Environment Agency officers searching the cargo found items ranging from women’s underwear, shoes and socks to plastic bottles, metal pipes, video tape, toiletries and electric cable.
The nappies and sanitary towels gave off a pungent “vomit-like” smell, according to Environment Agency officers.
Jurors heard that Biffa used two brokers to act as intermediaries to manage the deal to send the waste to two delivery sites in Shenzhen and Guangdong on the South China Sea coast.
The first broker took up a request from a Chinese client in April 2015 to arrange shipment of 5,863 tonnes of mixed waste paper by contacting Biffa. A price of around £350,000 was agreed for the export, due to take place the following month.
At the same time, Biffa agreed with a second broker to ship 4,992 tonnes of mixed paper in a contract worth almost £290,000.
The Environment Agency prevented any of the seven containers from leaving Felixstowe.

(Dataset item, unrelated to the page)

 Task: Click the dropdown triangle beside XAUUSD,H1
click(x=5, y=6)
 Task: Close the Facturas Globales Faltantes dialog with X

Sarah Mills, an enforcement manager whose team investigated the breaches for the Environment Agency, said: “Our officers found anything and everything in Biffa’s containers at Felixstowe. They were marked as waste paper, but contained a totally unacceptable level of contamination with other waste.
“The regulations around shipment of waste were brought in to stop the West merely passing the problem to other countries. It was commonplace in the 1970s and 1980s for developed nations to send vast amounts of waste abroad.
“The waste contained offensive material likely to have been discarded by the receiving country, at great risk and cost to the environment and people.”
Sentencing has been deferred until 27 September and the court was told the Environment Agency and Biffa had agreed a figure of £9,912 to be paid for proceeds of crime.
Biffa said it was "very disappointed" with the outcome of the case and that it is "considering its position and grounds for appeal".
“At the time of the case we supplied a vital raw material to China to be recycled in an environmentally sound manner as an alternative to forestry,” the company said in a statement.
“The materials we supplied commanded market-leading prices and met both international industry and customer standards.”
Speaking to BBC Radio 5 Live’s Wake Up to Money programme yesterday (26 June), Recycling Association chief executive Simon Ellin said: “One of the big problems we have with the judgement is that we have repeatedly asked the Environment Agency to work with industry to develop quantitative standards so that we know where we stand.
“The rules pertaining to export are so vague and so undefined that we don’t know what the rule is and what the law is. I’ve been in the industry 30 years and I still couldn’t tell you what an acceptable specification for export of material is.
“This exact same material, with exactly the same spec, is going into UK mills with no problem whatsoever and the Agency are not interested in that at all, it’s just the obsession with the material that’s exported.”